Aim: Set down the entries from the line with "Close the Ajouter un plugin dialog" up to and including the line with "point(1037,380)" word for word, leaving the pictures out.

Extracted records:
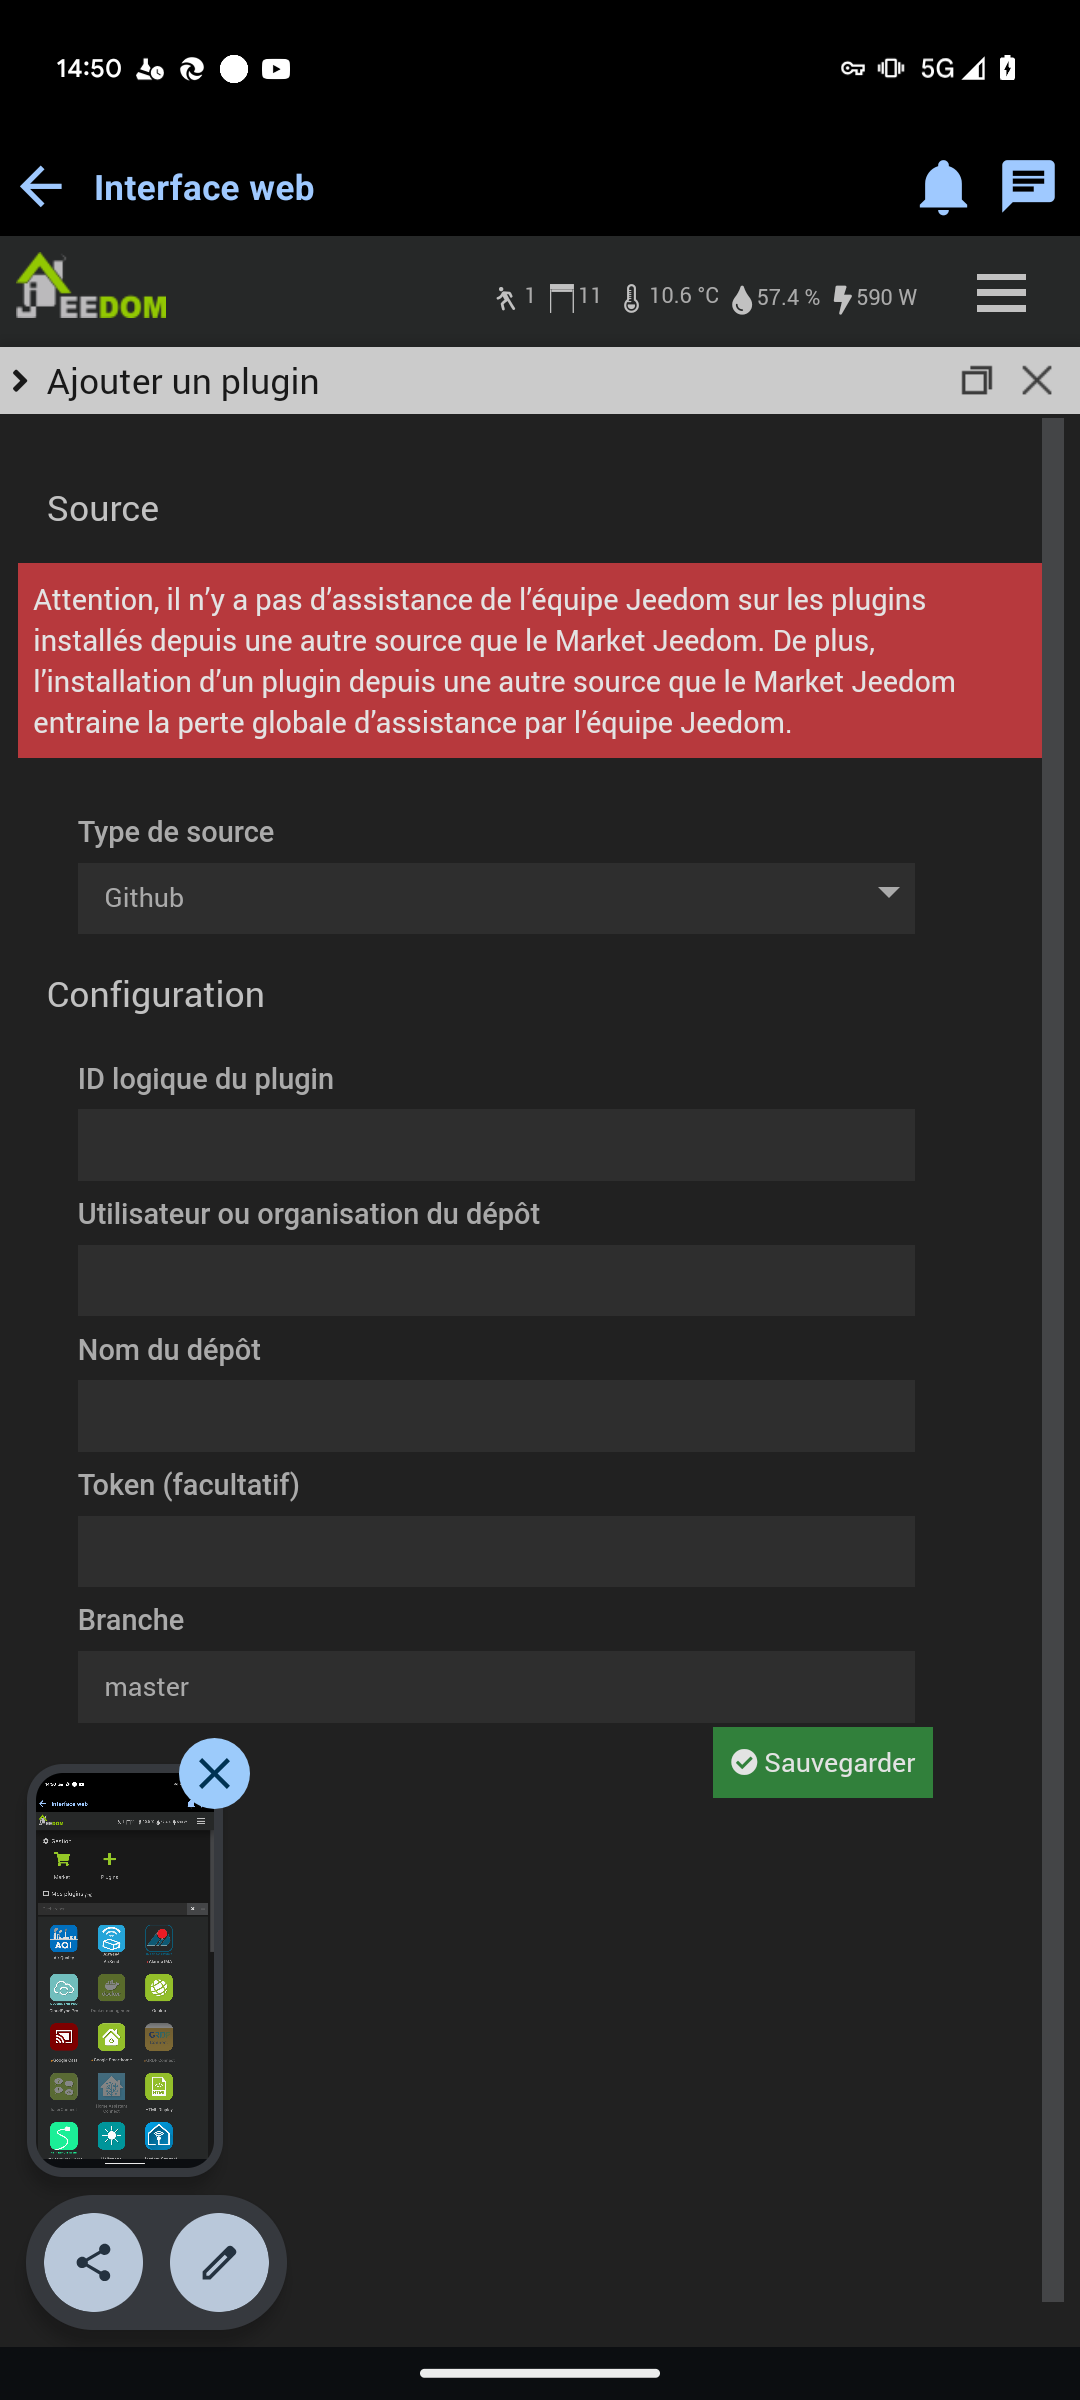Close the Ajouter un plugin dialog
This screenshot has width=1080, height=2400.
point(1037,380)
---
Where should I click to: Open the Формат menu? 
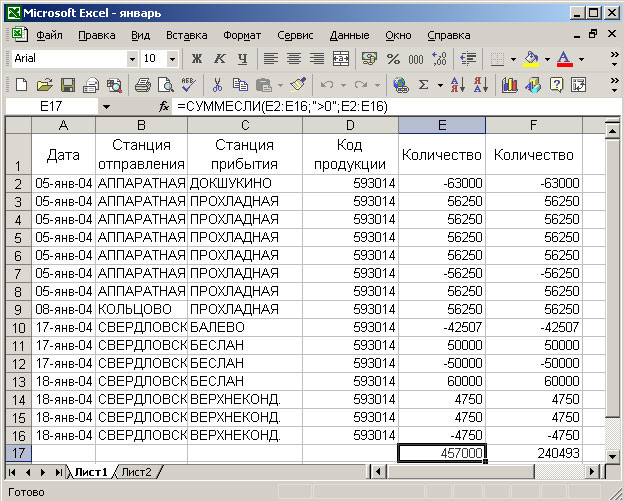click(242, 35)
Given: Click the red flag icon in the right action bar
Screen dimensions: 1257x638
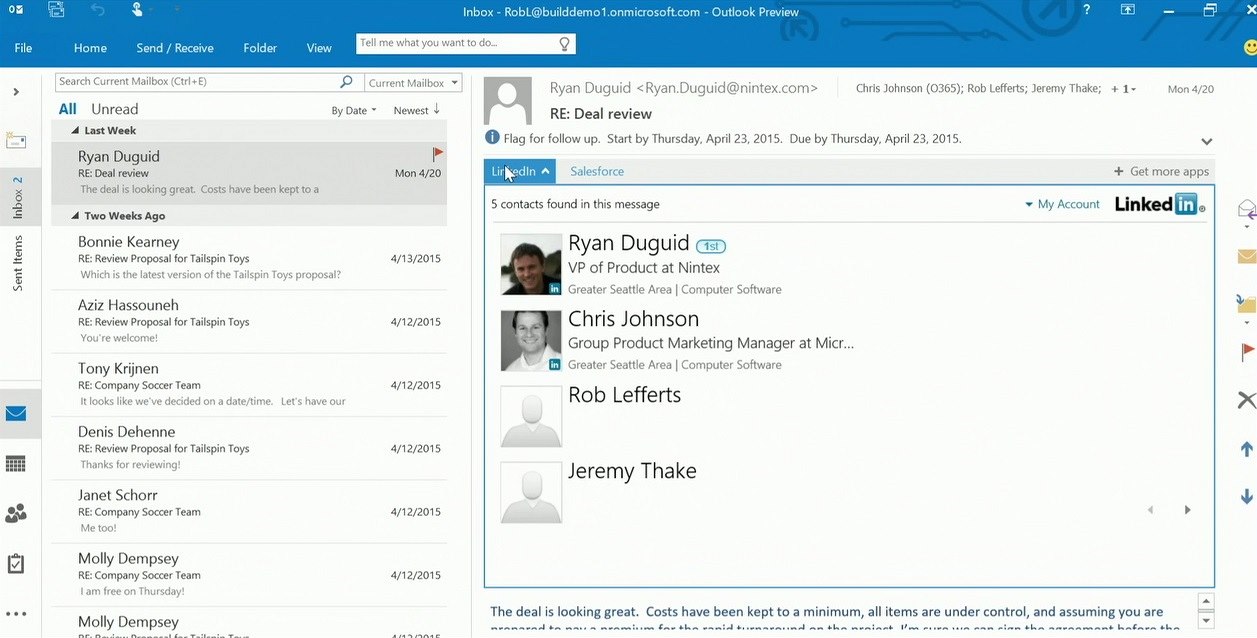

Expected output:
Close the Ajouter un plugin dialog
This screenshot has width=1080, height=2400.
point(1037,380)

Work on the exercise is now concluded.